→ Your objective:
Leave out every picture and set down, exactly, the lines below from the one holding "Главная (42, 85)" up to and including the one holding "ОБЩЕСТВО (117, 1967)".

→ Information:
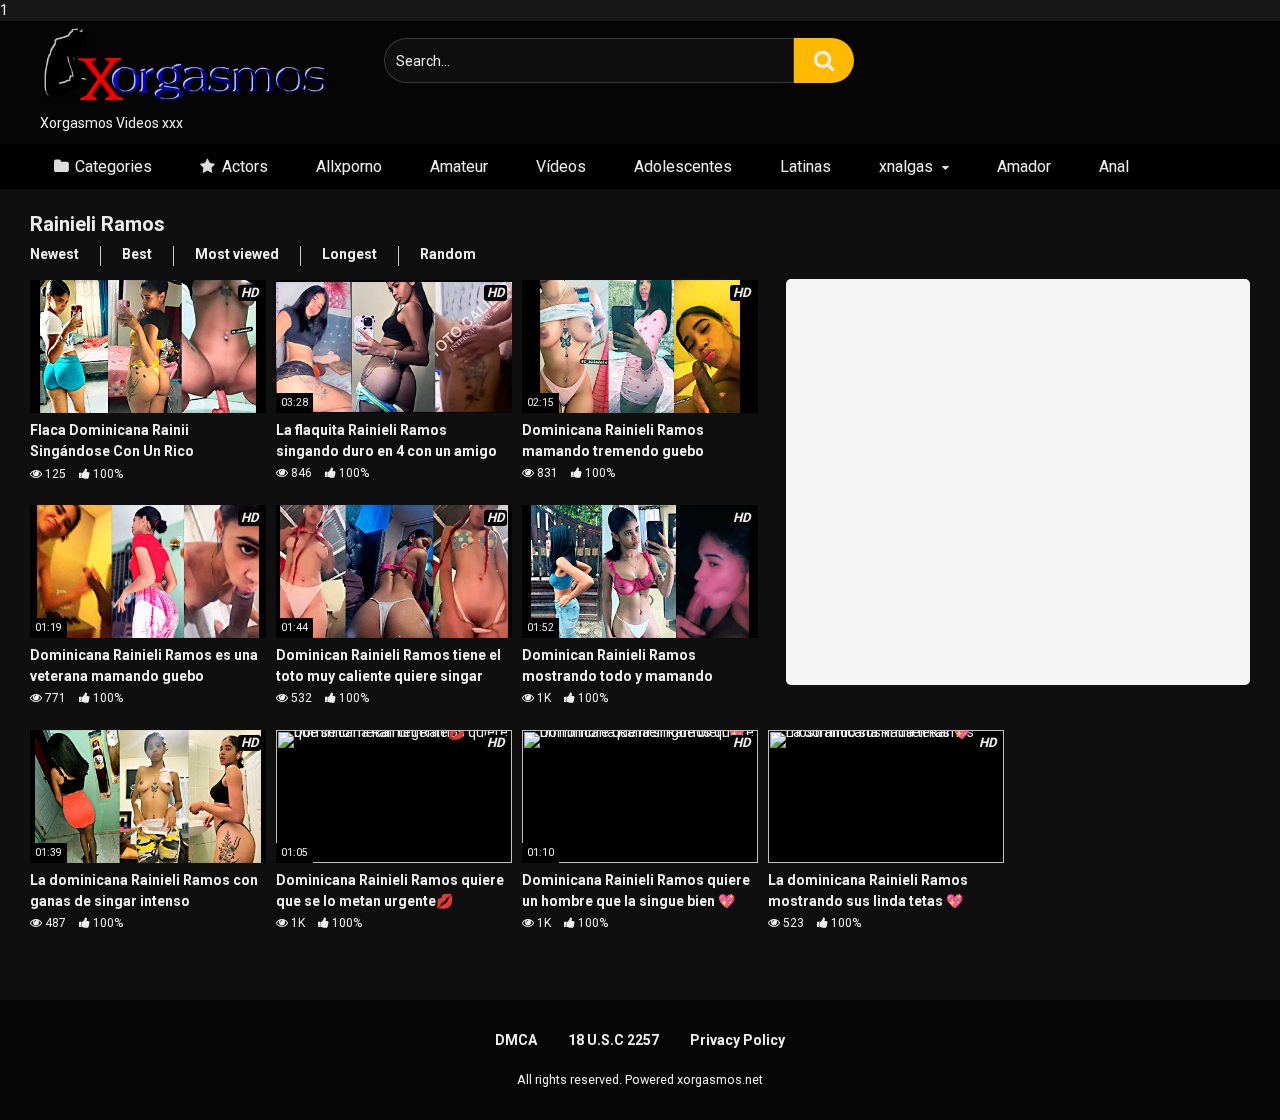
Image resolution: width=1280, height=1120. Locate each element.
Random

...

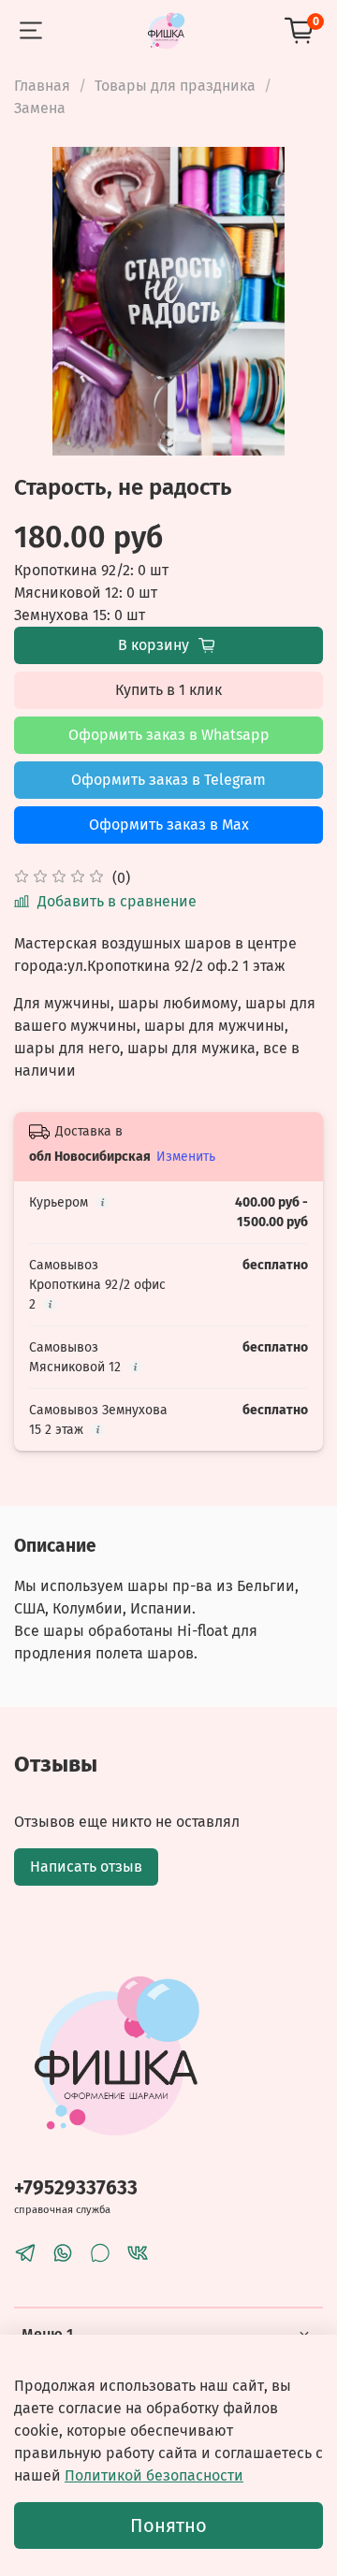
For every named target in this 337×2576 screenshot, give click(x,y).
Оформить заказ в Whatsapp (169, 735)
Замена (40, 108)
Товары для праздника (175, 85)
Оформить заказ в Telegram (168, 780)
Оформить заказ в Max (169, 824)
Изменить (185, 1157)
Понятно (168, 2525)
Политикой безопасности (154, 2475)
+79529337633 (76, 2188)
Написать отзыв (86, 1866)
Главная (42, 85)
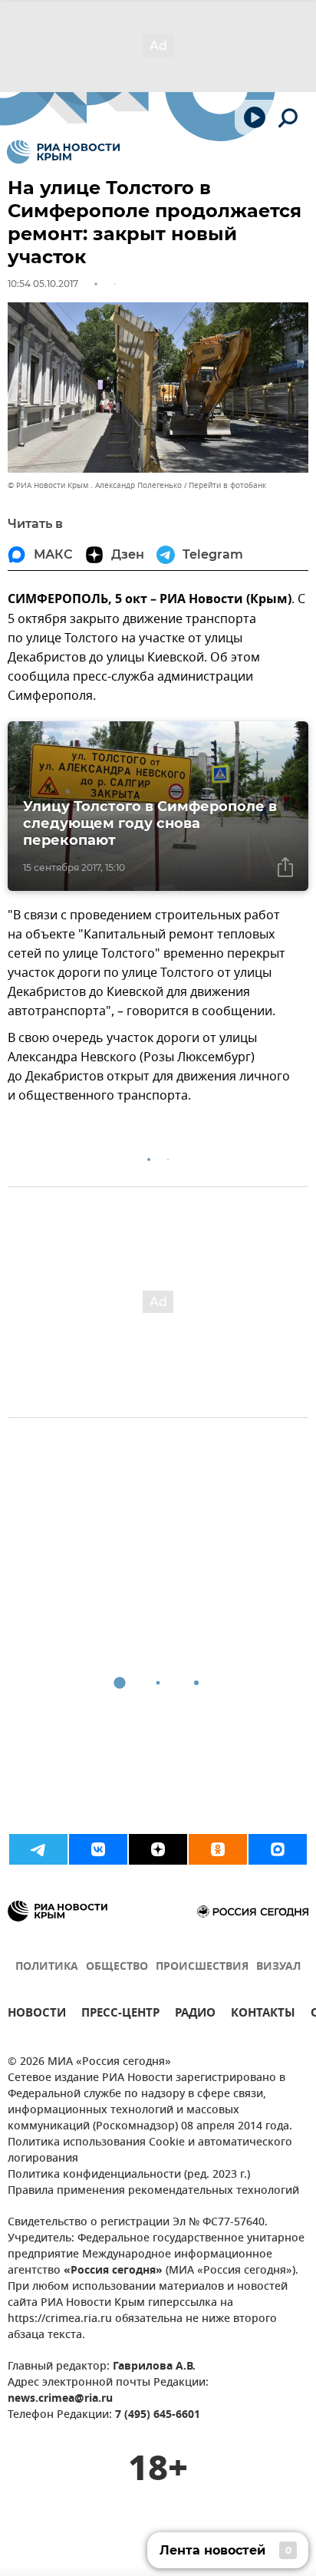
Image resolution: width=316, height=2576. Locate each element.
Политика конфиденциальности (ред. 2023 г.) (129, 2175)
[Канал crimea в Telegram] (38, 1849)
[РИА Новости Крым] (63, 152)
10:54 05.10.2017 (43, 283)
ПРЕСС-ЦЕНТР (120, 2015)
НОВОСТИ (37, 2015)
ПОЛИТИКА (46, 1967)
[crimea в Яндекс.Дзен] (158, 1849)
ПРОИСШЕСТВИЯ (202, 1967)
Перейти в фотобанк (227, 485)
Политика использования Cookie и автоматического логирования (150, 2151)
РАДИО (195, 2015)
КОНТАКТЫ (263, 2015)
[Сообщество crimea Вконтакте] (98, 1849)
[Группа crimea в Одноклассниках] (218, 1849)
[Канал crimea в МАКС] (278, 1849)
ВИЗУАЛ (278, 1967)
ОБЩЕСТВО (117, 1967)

→ Task result:
Главная (42, 85)
Image resolution: width=316, height=2576. Locate each element.
Политика конфиденциальности (ред. 2023 г.) (129, 2175)
[Канал crimea в Telegram] (38, 1849)
[РИА Новости Крым] (63, 152)
10:54 05.10.2017 (43, 283)
ПРЕСС-ЦЕНТР (120, 2015)
НОВОСТИ (37, 2015)
ПОЛИТИКА (46, 1967)
[crimea в Яндекс.Дзен] (158, 1849)
ПРОИСШЕСТВИЯ (202, 1967)
Перейти в фотобанк (227, 485)
Политика использования Cookie и автоматического логирования (150, 2151)
РАДИО (195, 2015)
КОНТАКТЫ (263, 2015)
[Сообщество crimea Вконтакте] (98, 1849)
[Группа crimea в Одноклассниках] (218, 1849)
[Канал crimea в МАКС] (278, 1849)
ВИЗУАЛ (278, 1967)
ОБЩЕСТВО (117, 1967)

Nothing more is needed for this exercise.